If parents die early to say in an accident, minor children cannot manage the property. If there is no WILL, the property could land in the wrong hands. Relatives could steal the property.
If you are buying a property for children who are minors, make a WILL. Place the property in a trust, clearly specifying who gets it on an untimely demise. Choose the executors of the WILL, and trustees for the trust, carefully.
If you are buying property as an investment for children and not for personal use, it’s good not to pass on the property through a WILL. Dispose of this property in your lifetime and then split the money among children. Take a look at different investments that are easier to pass on to children.
Reverse Mortgage is the opposite of a home loan. In reverse mortgage, you borrow against the value of a house. You simply mortgage the house to the bank and the bank would make payments in a lump sum or periodic payments.
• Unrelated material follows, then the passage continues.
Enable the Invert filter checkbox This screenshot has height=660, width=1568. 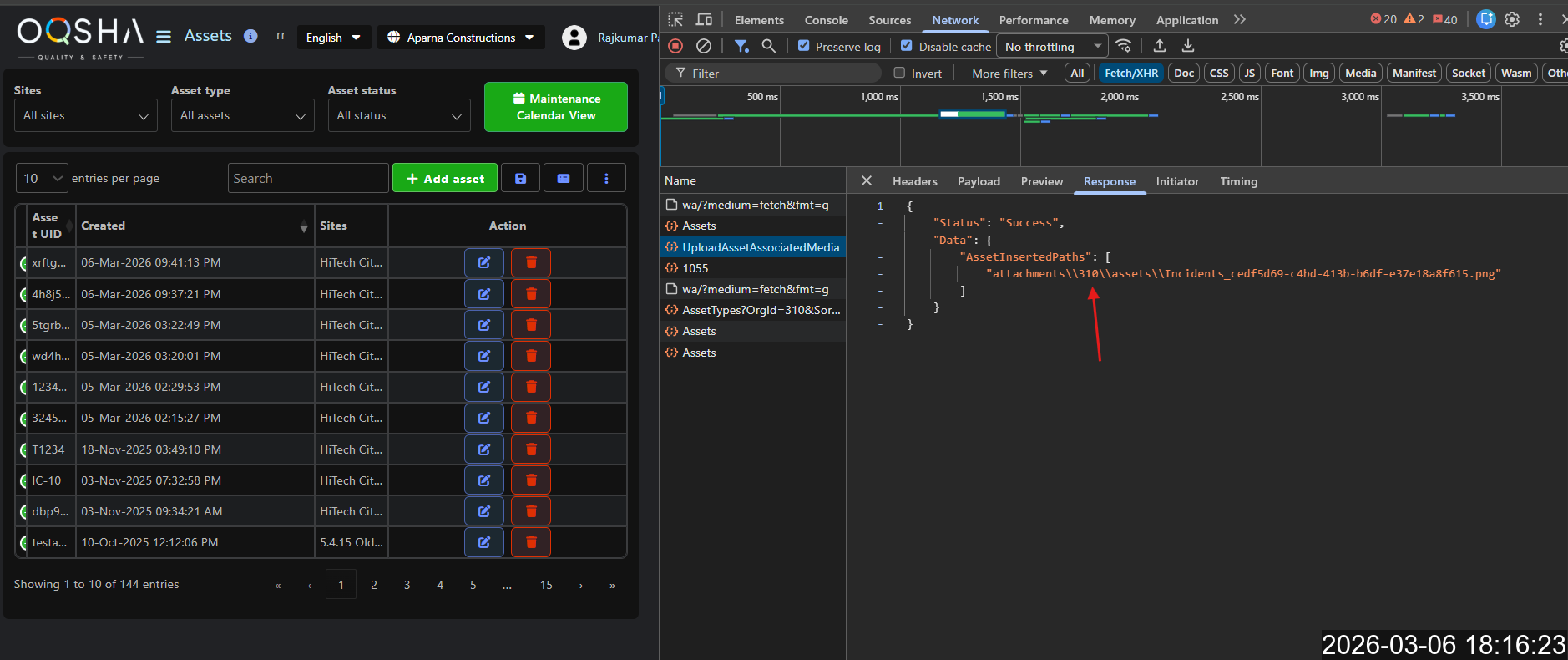899,73
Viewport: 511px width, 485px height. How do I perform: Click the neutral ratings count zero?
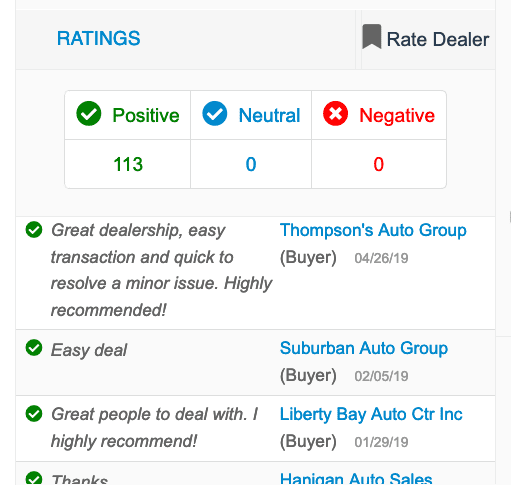point(251,164)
Depending on the demand for property, the current property prices and the condition of your house, the bank would disburse the loan amount. This could be around 60% of your property value disbursed either as a lump sum or periodic payments. These periodic payments are also called reverse EMIs. They are paid over a maximum of 15 years. The payments you make don’t attract capital gains tax or income tax.
If you want to pass on the property to your children, but your children don’t need it, think again. You could be running short of funds in retirement, and you need the money. Go for a reverse mortgage.
You get additional income when you are alive, to manage the day to day expenses. The property could easily be disposed of on death and your kids will not be troubled. The bank will sell the property after your death and your kids will have no deal in it. If your kids want to retain the property, they would have to repay the reverse mortgage. (This is the borrowed amount and interest).